La sera del 19 marzo 2002, il professore Marco Biagi scendeva dal treno che lo aveva portato a Bologna. Ignaro di essere seguito, l’economista percorse normalmente il tratto di strada che lo avrebbe condotto a casa, ma lì, ad attenderlo, trovò due brigadisti a bordo di un motorino che lo freddarono di fronte al portone.
Biagi, allora consulente del Ministero del Lavoro, fu ucciso per le sue idee di riforma contenute nel Libro Bianco, un documento che prevedeva una serie di regole per imprenditori, sindacati e lavoratori. La proposta impegnava i sindacati a confrontarsi maggiormente sui contratti e prevedeva modifiche allo Statuto dei lavoratori, mantenendo le tutele per questi ultimi.
Pochi mesi prima dell’attentato, il ministero dell’Interno – guidato all’epoca da Claudio Scajola – decise di revocare la scorta a Marco Biagi. Questa protezione era stata richiesta dallo stesso Biagi per timore di attacchi da parte degli estremisti di sinistra. Nonostante avesse denunciato minacce e inviato lettere a diversi esponenti politici per ottenere qualche forma di tutela, non fu ascoltato. Scajola rispose che Biagi non era così centrale per la riforma del lavoro e lo definì “un rompicoglioni che voleva il rinnovo del contratto di consulenza”.

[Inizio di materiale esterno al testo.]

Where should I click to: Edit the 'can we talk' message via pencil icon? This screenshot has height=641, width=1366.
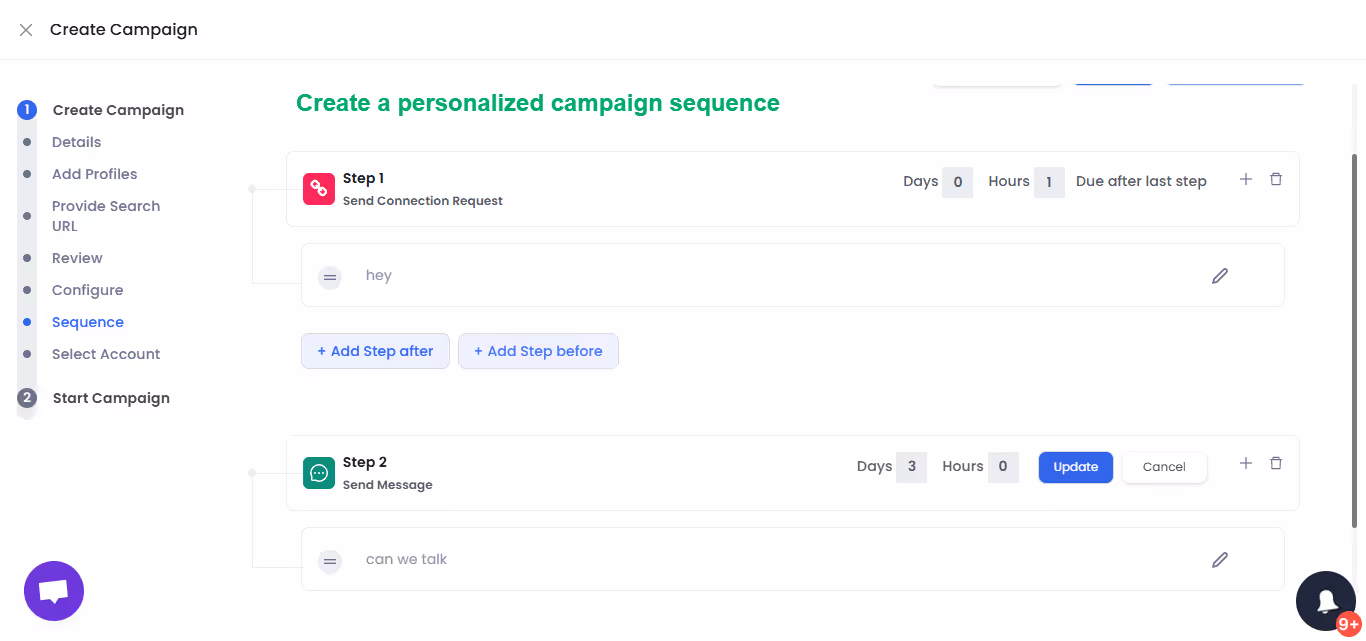[1219, 558]
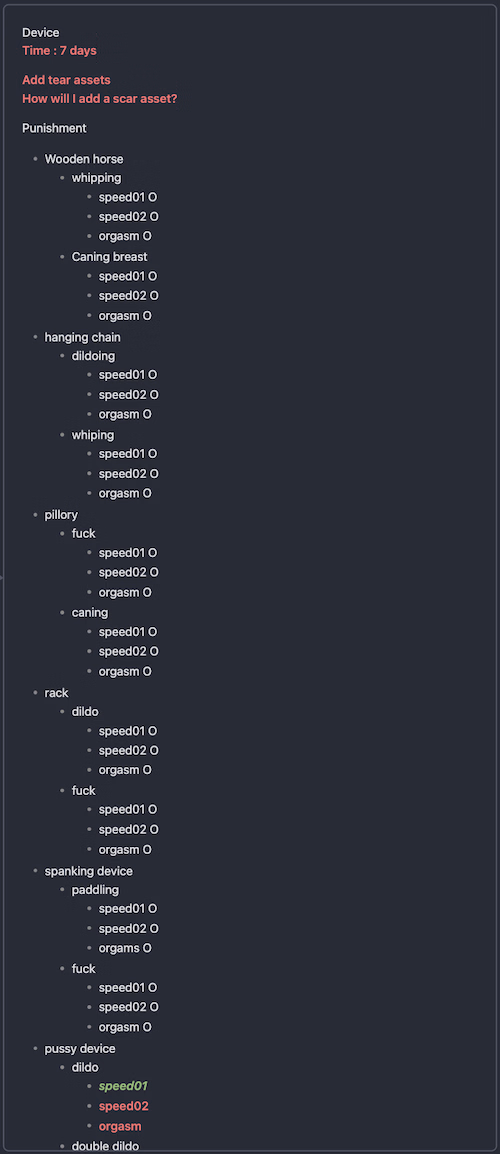The height and width of the screenshot is (1154, 500).
Task: Select the red bold "speed02" entry
Action: 124,1106
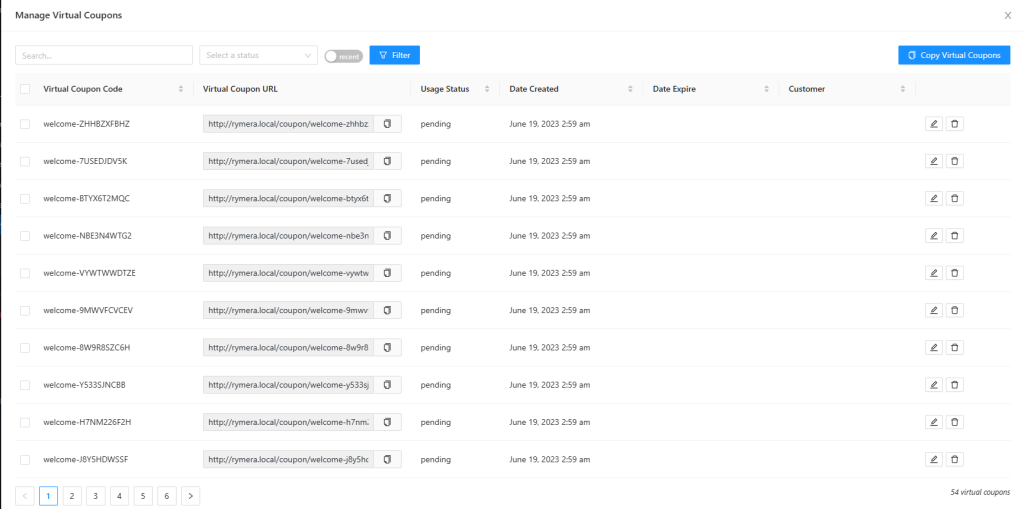Viewport: 1024px width, 509px height.
Task: Go to page 3 of coupons
Action: (x=96, y=495)
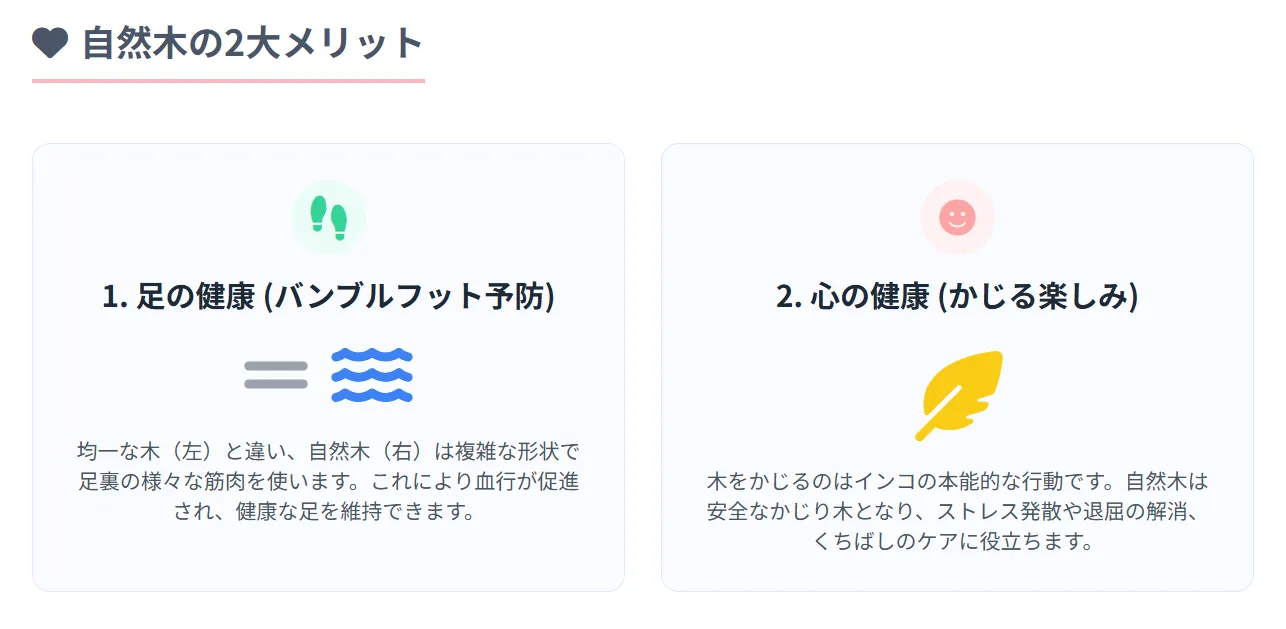Click the yellow feather icon
The image size is (1286, 629).
(958, 396)
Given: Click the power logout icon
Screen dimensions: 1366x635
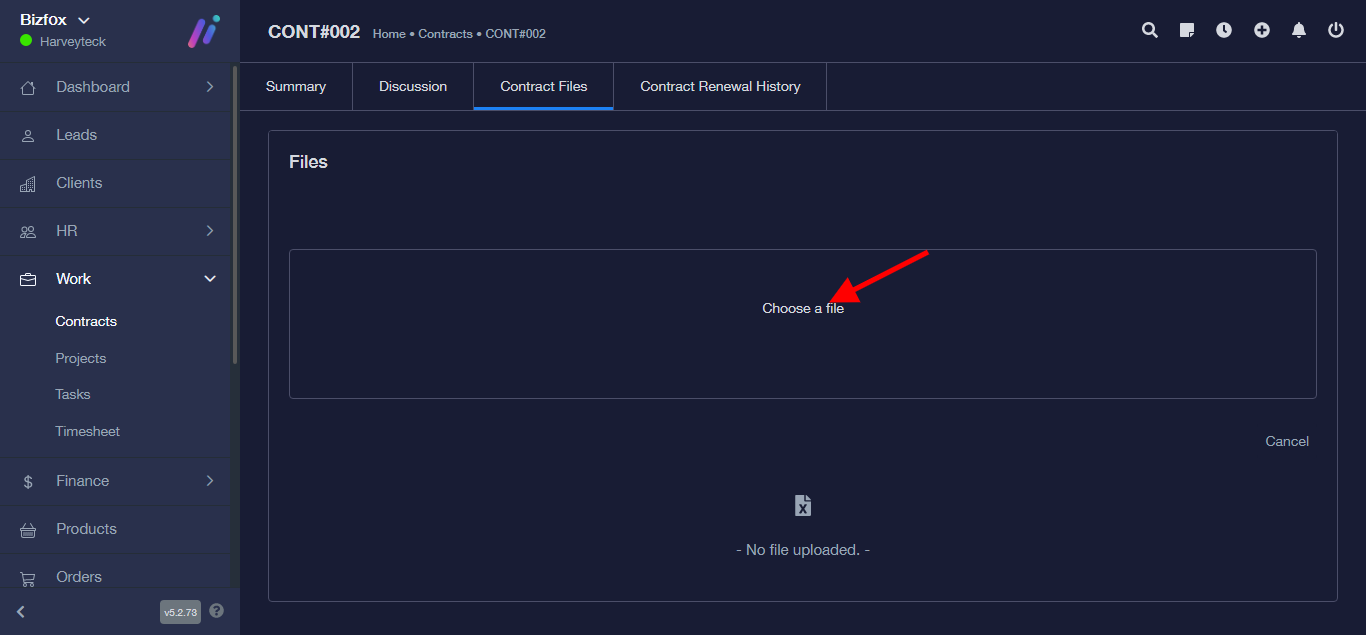Looking at the screenshot, I should pos(1336,30).
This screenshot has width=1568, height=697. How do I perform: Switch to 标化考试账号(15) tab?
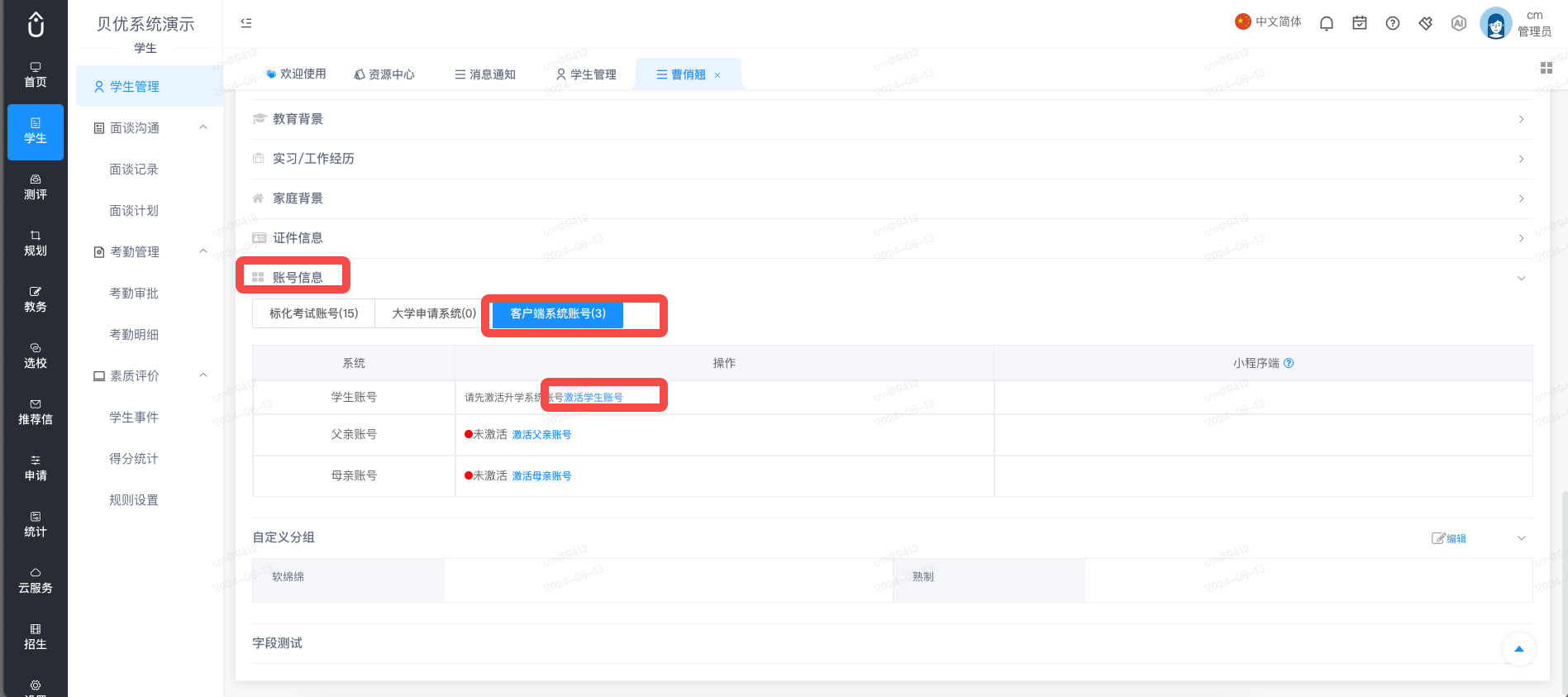[313, 313]
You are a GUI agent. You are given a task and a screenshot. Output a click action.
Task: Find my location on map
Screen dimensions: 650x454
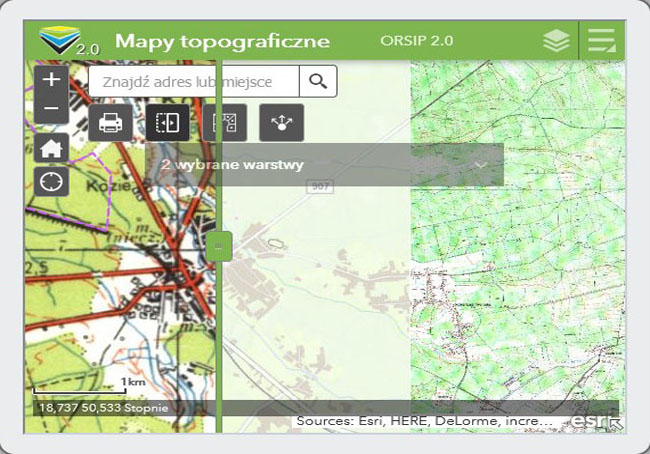[51, 182]
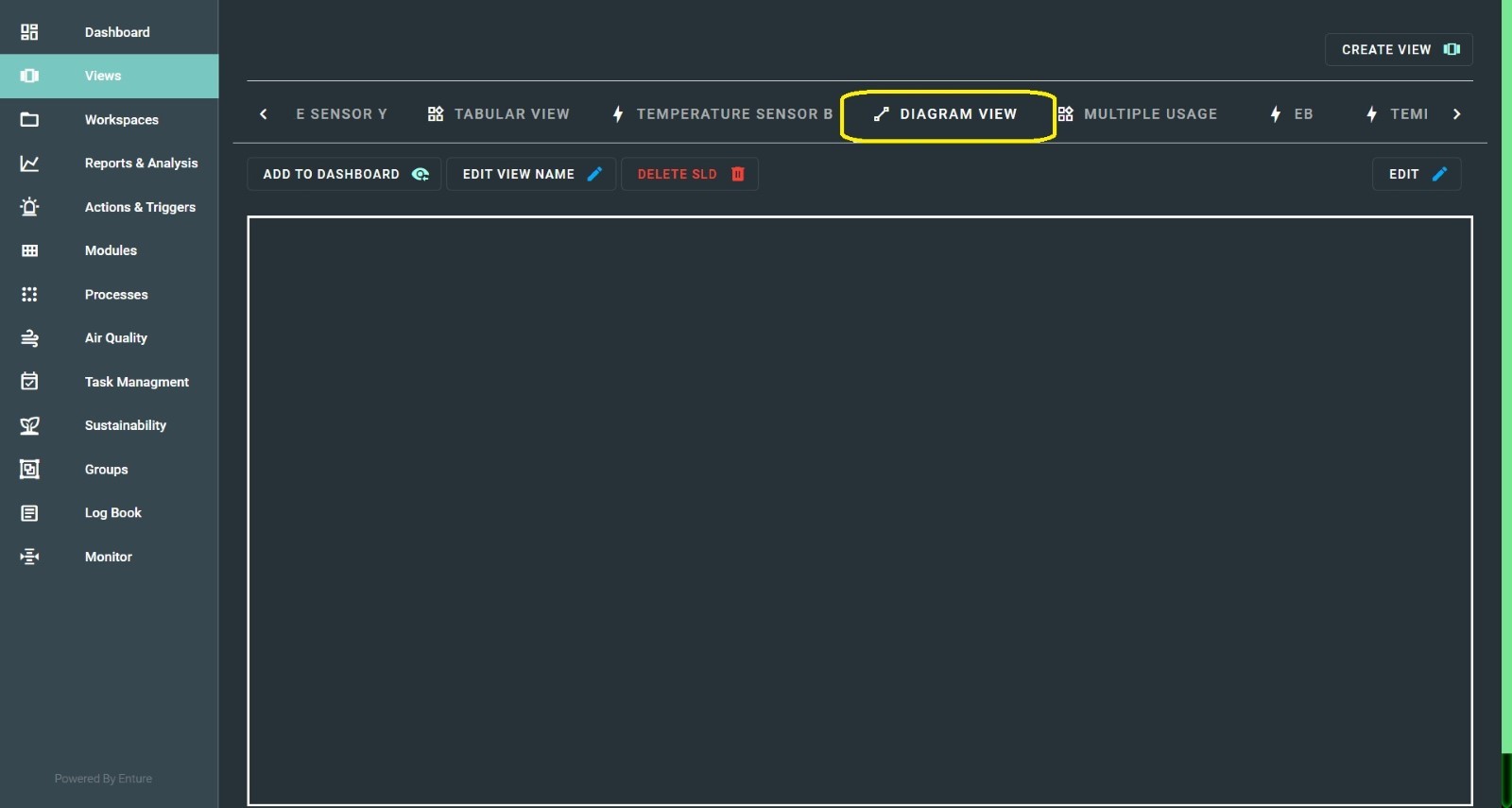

Marco Biagi era un uomo libero che ha sempre detto ciò che pensava. Non era legato a una parte in particolare, né servo di un dogma politico. Amava esprimere ciò che riteneva giusto ed ebbe il coraggio di esporre le proprie idee, a costo della sua stessa vita.
Il suo sacrificio ci ricorda l’importanza della libertà di pensiero e del coraggio di sostenere le proprie idee. Le riforme proposte da Biagi, sebbene controverse, miravano a modernizzare il mercato del lavoro italiano, cercando un equilibrio tra le esigenze di imprenditori e lavoratori.
Grazie, Marco, per il tuo coraggio e la tua dedizione. La tua voce e le tue idee continueranno a ispirare chi crede nel dialogo e nella riforma.